Complete the following ::
[1] In the excerpt about Winter, Fifth Avenue, what kind of paper did Stieglitz print the image on?
[2] From the excerpt about Winter, Fifth Avenue, give again the part that opens with the words containing "A horse-drawn stagecoach" and closes with "rather than fact.".
[3] List every institution that the excerpt about Winter, Fifth Avenue names as holding a print of the picture.

Excerpt to read ::
---
A horse-drawn stagecoach moves through Fifth Avenue during a blizzard, its figures and buildings nearly swallowed by swirling snow. The blurring effect of the snow lends the image an impressionistic atmosphere, transforming what might have been a straightforward street document into something closer to a mood study. Rather than simply recording the scene, Stieglitz presents New York through the lens of what scholars have called "picturesque" effects: misty atmosphere, snow-covered streets, and the movement of the carriage through the frame work together to evoke feeling rather than fact.

This atmospheric quality was central to his artistic vision. As he wrote in an 1892 essay, "atmosphere is the medium through which we see all things," a principle that shapes how weather, light, and urban space combine to give the photograph both its composition and its meaning. Stieglitz further explained that atmosphere "softens all lines; it graduates the transition from light to shade; it is essential to the reproduction of the sense of distance."

Stieglitz's photograph has also been compared to Childe Hassam's painting Fifth Avenue in Winter (1892), which depicts the street similarly in wintry conditions and reflects the shared "picturesque" artistic tradition that both artists drew from in representing New York.

== Technical process and exhibition ==
Once he had his shot, Stieglitz rushed back to develop the negative. One of his fellow members in the Society of Amateur Photographers of New York thought the image was so badly blurred that he should throw it away, but Stieglitz's primary concern was not with microscopic sharpness, which he considered of no pictorial value. His aim was instead to capture the feeling: the inward experience rather than merely the outward appearance of the scene. He considered the picture a symbolic self-portrait, feeling that the driver struggling up Fifth Avenue against the blasts of a great storm represented his own plight as an artist in a philistine city.

Within twenty-four hours of developing the negative, Stieglitz cropped it on all four sides, eliminating distracting figures on the left and right, and creating the impression that the viewer was positioned closer to the approaching stagecoach. To further enhance the atmospheric effect, he printed the image on rough-textured watercolor paper using the carbon print process.

The photograph was affirmed by critics as a technically remarkable achievement. In 1898, critic Sadakichi Hartmann praised Winter, Fifth Avenue as "a realistic expression of an everyday occurrence of metropolitan life," and suggested that if Stieglitz intended to discover the picturesqueness of New York City, "he will gain himself a place in our art life which the future art historians cannot overlook."

==Public collections==
There are prints of the picture at the National Gallery of Art, Washington, D.C., the Metropolitan Museum of Art, New York, the Museum of Modern Art, New York, The Minneapolis Institute of Arts, among other collections.
---
[Stored data entries]
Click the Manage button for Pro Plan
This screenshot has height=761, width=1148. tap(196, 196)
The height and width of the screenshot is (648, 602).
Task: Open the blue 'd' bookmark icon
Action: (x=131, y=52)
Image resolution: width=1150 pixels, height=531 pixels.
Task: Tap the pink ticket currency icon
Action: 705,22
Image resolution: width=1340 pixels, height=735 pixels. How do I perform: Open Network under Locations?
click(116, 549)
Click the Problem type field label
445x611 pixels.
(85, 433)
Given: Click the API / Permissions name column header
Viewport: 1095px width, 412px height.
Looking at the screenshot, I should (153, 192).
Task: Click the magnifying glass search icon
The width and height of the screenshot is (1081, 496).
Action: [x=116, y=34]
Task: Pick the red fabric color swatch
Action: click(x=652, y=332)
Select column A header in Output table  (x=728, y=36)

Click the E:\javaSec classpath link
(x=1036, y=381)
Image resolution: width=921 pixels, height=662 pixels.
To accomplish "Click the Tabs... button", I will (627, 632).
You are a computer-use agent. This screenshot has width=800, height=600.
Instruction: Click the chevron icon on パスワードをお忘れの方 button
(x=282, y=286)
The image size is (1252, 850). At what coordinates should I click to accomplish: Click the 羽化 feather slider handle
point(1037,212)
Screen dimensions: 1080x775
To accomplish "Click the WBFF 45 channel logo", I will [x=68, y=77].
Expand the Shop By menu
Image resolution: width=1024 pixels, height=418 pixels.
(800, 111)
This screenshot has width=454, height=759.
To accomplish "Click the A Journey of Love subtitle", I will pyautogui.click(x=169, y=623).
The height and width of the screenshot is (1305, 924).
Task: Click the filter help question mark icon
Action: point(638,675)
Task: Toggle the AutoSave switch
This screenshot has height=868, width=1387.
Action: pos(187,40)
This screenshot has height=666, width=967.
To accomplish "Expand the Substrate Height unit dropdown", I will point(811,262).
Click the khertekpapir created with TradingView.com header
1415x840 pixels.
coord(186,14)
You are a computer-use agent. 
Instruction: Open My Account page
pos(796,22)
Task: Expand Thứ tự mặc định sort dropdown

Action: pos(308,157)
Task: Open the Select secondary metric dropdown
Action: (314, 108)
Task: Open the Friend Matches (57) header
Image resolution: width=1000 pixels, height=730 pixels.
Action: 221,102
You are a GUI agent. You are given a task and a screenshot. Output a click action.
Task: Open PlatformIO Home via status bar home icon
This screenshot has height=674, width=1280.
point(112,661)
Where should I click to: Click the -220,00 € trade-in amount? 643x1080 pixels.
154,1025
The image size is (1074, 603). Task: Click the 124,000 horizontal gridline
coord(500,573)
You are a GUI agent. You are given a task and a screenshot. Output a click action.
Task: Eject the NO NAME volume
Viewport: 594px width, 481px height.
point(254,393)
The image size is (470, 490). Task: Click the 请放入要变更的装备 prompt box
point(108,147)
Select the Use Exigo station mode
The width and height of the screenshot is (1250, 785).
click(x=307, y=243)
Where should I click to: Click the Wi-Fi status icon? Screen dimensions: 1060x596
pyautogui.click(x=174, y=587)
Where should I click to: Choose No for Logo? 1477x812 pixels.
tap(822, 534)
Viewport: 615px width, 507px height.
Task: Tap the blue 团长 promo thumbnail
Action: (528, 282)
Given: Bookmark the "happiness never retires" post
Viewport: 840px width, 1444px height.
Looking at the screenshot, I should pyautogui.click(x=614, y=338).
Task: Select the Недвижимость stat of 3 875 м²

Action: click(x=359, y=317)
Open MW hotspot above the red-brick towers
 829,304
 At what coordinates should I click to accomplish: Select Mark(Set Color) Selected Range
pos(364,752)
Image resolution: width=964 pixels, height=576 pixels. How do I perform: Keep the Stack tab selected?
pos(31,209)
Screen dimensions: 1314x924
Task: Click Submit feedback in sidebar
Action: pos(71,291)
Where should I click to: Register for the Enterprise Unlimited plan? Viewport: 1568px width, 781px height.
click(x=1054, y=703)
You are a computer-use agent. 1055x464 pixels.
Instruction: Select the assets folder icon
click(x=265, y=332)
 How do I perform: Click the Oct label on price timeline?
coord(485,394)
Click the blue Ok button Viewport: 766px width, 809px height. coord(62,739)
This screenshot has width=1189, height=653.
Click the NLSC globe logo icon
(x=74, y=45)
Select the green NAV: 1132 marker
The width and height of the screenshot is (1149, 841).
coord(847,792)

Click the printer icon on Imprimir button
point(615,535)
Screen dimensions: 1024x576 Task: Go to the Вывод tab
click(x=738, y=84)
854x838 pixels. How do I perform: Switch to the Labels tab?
---
Results in order ::
[1] Rough-textured watercolor paper.

[2]
A horse-drawn stagecoach moves through Fifth Avenue during a blizzard, its figures and buildings nearly swallowed by swirling snow. The blurring effect of the snow lends the image an impressionistic atmosphere, transforming what might have been a straightforward street document into something closer to a mood study. Rather than simply recording the scene, Stieglitz presents New York through the lens of what scholars have called "picturesque" effects: misty atmosphere, snow-covered streets, and the movement of the carriage through the frame work together to evoke feeling rather than fact.

[3]
- National Gallery of Art, Washington, D.C.
- Metropolitan Museum of Art, New York
- Museum of Modern Art, New York
- The Minneapolis Institute of Arts